For residents of Nevada, trusts can be a valuable part of estate planning. Revocable trusts can offer substantial benefits, from probate avoidance to asset management in the event of incapacitation. However, it’s important to note that these benefits won’t exist if the trust isn’t properly funded.
Undesirable tax consequences may arise when moving a qualified retirement plan or IRA to a revocable trust. To avoid this, instead of transferring these assets, the trust can be designed to allow it to be designated as the beneficiary; this offers tax benefits. Annuities and insurance policies can either have the beneficiary designation changed or ownership transferred. Though, in some instances, it might shield life insurance policy proceeds from estate taxes by holding it in an irrevocable life insurance trust.
To fund a trust, ownership of assets must be transferred to the trust, or the trust must be designated as the beneficiary.

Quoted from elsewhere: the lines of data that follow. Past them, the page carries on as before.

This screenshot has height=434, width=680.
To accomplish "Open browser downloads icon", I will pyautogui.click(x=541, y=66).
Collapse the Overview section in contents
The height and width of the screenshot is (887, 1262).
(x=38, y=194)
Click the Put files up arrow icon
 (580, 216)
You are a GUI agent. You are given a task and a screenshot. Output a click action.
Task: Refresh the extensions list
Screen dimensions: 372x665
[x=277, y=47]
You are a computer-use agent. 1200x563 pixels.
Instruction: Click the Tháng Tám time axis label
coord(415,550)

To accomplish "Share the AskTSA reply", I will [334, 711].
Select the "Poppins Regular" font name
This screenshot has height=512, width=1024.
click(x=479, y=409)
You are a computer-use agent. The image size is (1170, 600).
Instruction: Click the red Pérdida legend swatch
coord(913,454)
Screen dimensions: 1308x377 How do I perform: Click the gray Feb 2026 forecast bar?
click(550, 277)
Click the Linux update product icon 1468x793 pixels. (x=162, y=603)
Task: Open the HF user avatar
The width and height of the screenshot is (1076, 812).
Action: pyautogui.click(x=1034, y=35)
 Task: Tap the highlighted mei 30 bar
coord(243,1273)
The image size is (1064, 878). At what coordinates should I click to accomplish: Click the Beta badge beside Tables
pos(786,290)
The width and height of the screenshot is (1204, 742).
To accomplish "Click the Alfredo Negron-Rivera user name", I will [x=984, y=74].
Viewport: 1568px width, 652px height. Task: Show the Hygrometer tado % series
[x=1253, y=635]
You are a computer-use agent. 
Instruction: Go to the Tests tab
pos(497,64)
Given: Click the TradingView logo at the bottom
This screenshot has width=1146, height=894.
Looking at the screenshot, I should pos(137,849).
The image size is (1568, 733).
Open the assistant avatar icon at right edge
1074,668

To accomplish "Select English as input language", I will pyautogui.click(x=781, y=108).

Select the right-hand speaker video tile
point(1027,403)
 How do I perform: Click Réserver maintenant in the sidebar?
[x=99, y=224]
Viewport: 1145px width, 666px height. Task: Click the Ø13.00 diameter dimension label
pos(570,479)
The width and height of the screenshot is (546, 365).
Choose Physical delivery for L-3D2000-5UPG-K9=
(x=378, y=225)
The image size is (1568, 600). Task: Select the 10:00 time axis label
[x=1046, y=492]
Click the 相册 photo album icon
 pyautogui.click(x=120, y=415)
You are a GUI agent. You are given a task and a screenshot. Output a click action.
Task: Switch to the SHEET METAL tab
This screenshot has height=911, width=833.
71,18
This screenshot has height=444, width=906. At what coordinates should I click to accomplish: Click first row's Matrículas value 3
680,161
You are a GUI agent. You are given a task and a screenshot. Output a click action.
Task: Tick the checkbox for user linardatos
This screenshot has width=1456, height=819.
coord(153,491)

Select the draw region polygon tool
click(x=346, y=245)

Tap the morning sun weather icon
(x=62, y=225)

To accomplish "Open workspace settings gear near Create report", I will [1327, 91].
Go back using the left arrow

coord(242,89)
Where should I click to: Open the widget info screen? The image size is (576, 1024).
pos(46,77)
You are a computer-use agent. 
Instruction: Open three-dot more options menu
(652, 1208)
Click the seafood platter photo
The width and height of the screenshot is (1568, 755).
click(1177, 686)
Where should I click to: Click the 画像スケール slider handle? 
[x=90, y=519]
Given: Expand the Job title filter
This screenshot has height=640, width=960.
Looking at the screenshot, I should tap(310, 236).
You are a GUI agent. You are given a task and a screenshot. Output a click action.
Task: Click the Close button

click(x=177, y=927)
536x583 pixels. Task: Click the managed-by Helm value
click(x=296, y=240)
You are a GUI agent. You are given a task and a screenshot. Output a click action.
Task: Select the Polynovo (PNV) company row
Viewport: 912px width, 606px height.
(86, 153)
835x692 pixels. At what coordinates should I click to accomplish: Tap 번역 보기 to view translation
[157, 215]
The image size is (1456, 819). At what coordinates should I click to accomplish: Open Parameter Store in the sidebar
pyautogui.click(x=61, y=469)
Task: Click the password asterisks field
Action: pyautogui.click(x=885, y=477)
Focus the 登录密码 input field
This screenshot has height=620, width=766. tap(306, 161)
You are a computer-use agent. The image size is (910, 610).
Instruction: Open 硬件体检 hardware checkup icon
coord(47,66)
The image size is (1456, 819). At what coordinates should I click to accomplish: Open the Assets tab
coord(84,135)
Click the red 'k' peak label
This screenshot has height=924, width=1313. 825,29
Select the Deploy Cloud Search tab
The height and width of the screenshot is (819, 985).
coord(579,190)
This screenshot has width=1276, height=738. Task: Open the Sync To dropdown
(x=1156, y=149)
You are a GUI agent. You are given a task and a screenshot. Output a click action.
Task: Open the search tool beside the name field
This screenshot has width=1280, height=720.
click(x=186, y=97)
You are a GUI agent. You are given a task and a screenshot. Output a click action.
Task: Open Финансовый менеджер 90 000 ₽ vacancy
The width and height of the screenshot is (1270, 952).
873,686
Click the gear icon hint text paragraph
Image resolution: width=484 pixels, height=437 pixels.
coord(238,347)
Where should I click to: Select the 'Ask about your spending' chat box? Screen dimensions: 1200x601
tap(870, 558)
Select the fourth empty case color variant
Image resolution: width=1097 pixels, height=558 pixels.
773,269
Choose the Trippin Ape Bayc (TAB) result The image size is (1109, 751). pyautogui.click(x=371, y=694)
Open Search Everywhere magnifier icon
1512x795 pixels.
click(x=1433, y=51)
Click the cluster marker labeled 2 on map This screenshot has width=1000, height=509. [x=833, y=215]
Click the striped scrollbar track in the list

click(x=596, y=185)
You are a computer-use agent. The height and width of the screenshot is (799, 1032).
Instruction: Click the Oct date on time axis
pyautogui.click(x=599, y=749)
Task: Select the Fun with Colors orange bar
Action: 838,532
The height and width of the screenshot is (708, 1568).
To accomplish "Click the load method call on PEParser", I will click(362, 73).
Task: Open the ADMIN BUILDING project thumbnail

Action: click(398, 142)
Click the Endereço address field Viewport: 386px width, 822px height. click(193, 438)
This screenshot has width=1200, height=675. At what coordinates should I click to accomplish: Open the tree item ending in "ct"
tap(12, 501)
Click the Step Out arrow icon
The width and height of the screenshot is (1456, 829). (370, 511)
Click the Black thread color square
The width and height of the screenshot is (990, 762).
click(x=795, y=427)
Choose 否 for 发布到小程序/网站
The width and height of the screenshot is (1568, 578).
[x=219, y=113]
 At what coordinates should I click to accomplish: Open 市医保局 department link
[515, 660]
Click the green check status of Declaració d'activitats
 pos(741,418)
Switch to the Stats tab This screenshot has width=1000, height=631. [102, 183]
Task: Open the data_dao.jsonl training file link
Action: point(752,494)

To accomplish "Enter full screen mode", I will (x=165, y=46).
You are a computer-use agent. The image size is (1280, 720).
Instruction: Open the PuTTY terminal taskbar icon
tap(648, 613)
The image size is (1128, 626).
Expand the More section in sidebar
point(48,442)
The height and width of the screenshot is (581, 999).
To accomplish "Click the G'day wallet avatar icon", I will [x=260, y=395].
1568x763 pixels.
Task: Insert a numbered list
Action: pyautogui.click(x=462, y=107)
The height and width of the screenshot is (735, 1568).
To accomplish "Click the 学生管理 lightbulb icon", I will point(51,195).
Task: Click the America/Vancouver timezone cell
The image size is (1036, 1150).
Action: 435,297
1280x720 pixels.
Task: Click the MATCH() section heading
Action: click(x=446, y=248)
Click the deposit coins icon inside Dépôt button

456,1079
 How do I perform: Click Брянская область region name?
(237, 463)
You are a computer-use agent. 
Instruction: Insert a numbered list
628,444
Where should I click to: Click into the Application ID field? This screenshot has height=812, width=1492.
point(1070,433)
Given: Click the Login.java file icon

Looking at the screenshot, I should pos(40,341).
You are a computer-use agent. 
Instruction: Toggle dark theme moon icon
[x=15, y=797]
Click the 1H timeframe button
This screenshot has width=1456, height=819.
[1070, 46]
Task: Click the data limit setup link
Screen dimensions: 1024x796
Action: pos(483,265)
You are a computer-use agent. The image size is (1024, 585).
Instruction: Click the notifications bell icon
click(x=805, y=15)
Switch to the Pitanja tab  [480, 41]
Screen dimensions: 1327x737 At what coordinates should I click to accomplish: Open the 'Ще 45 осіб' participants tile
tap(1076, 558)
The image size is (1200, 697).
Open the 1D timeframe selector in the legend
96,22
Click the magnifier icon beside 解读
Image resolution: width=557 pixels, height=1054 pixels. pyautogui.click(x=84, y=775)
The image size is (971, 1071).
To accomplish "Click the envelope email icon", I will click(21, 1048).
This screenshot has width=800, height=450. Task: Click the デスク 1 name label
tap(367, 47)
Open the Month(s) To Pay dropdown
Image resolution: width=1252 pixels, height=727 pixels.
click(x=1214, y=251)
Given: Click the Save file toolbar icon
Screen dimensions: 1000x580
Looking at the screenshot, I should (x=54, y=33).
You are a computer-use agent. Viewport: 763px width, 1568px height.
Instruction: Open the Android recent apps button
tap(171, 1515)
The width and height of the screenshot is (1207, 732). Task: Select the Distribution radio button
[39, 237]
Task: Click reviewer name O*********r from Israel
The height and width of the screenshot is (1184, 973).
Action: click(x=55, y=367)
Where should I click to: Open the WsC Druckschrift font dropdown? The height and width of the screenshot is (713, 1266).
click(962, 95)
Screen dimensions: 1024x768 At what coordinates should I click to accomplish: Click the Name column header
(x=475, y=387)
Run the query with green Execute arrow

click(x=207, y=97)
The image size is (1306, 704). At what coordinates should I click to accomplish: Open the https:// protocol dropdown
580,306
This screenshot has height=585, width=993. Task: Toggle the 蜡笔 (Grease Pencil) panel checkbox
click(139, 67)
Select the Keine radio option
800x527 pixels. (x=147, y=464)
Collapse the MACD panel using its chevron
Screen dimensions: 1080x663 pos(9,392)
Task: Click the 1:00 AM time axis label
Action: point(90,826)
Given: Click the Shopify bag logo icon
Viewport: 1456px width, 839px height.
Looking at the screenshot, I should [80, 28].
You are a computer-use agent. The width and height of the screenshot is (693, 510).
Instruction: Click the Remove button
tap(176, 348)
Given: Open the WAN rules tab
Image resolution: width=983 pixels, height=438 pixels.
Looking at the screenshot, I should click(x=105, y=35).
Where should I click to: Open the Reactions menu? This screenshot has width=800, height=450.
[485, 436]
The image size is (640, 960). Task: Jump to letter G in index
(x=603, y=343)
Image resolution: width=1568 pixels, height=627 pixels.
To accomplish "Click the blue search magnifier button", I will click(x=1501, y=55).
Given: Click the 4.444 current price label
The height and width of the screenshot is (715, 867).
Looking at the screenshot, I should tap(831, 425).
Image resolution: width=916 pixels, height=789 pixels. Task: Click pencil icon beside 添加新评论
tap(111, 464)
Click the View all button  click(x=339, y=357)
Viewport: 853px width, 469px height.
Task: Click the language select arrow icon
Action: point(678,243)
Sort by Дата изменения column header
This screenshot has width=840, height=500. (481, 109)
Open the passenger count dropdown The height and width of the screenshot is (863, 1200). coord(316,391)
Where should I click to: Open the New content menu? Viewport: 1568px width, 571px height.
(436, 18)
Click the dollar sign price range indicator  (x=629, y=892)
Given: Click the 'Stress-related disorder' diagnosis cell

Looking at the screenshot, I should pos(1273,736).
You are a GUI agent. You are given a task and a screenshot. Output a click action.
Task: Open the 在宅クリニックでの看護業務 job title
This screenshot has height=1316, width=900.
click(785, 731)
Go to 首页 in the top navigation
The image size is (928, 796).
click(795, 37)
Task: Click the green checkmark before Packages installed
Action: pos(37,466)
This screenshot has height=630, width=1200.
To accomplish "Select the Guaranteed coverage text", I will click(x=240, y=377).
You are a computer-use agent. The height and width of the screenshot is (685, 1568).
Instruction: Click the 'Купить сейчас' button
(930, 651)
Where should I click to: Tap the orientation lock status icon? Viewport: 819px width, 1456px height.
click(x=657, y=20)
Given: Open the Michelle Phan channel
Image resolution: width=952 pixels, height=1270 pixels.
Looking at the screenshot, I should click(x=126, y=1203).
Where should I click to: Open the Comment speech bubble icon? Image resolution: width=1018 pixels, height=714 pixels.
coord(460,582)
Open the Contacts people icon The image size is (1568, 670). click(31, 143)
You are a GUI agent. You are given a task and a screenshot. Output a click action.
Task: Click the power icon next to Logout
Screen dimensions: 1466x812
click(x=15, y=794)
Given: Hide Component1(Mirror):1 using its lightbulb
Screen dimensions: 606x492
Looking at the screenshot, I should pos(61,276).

Real estate and bank accounts, stocks and other investments and business interests are all assets that should be transferred, as well as personal property such as vehicles, collectibles and furniture. Often, individuals are conscientious about funding their trust when they initially sign the documents, but then they overlook new assets acquired after the trust was established. The benefits of the trust can’t be enjoyed unless these new assets are transferred to the trust or the trust is designated as beneficiary.
For individuals in Nevada to be able to make the most of their revocable trusts, they should remember to either transfer significant assets to the trust every time one is acquired or appropriately designate the trust as beneficiary, whichever is appropriate. An estate planning attorney can offer guidance throughout the process. A lawyer familiar with the ins and outs of trusts can also offer insight on the best approach when it comes to insurance policies and whether it is more beneficial to change beneficiary designation or to transfer ownership.